**INSTRUCTION:** Please list every line below that contains the word "agent". Case counts, so match capital and lowercase letters.

***** LISTED ENTRIES

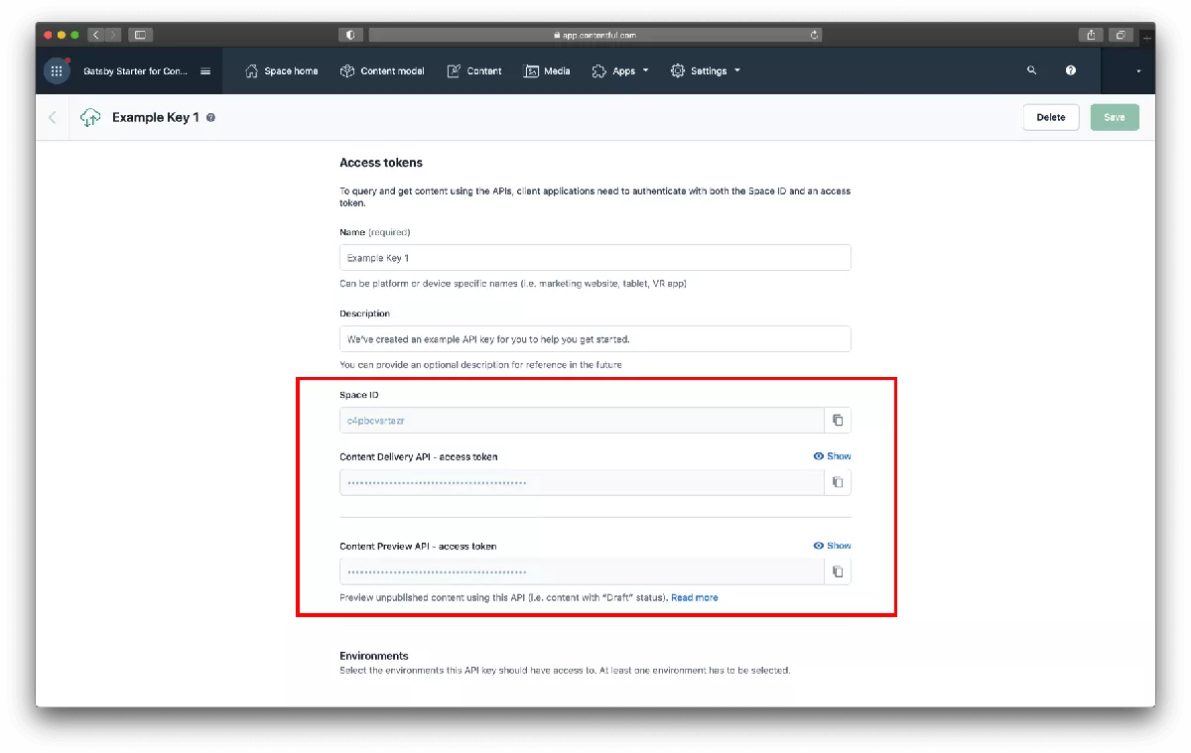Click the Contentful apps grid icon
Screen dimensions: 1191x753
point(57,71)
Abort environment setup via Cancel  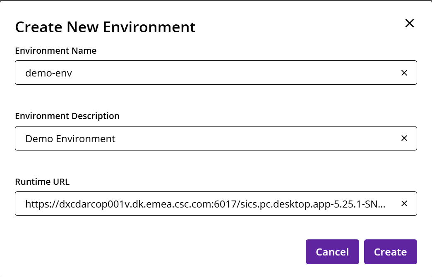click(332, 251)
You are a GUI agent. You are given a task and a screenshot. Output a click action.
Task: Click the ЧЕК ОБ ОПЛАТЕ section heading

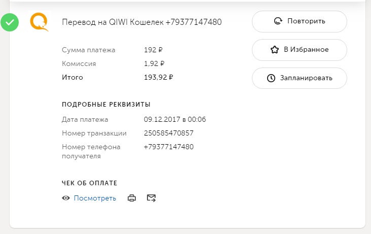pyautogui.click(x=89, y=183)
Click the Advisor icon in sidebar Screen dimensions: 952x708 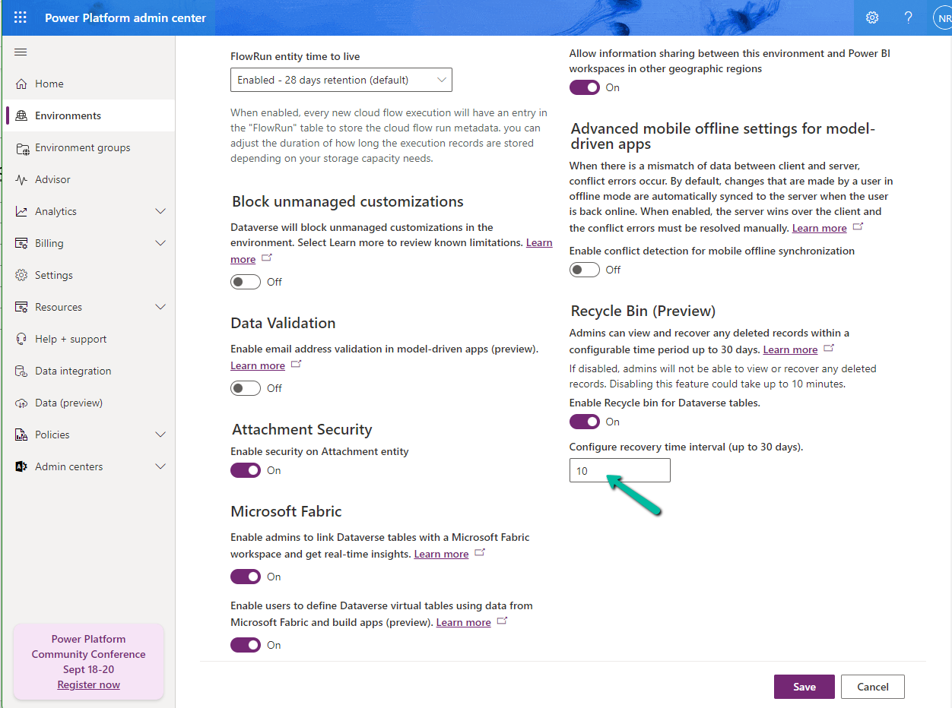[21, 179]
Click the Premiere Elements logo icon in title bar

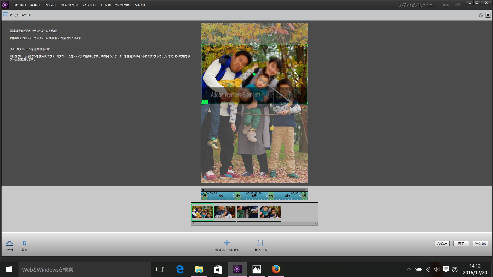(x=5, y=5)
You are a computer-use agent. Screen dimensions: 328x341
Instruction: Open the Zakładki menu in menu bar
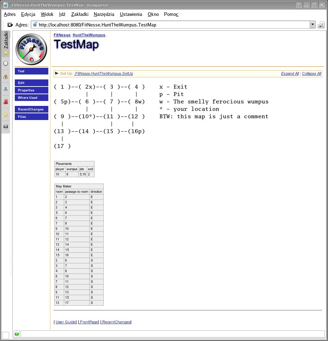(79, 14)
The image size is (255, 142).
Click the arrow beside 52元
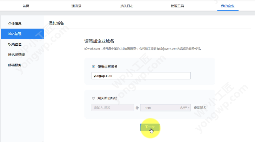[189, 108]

**********

**RESPONSE TO THE TASK:**
You are a GUI agent. You are given a task and a screenshot. Output a click action.
You are a computer-use agent. Screen dimensions: 328x341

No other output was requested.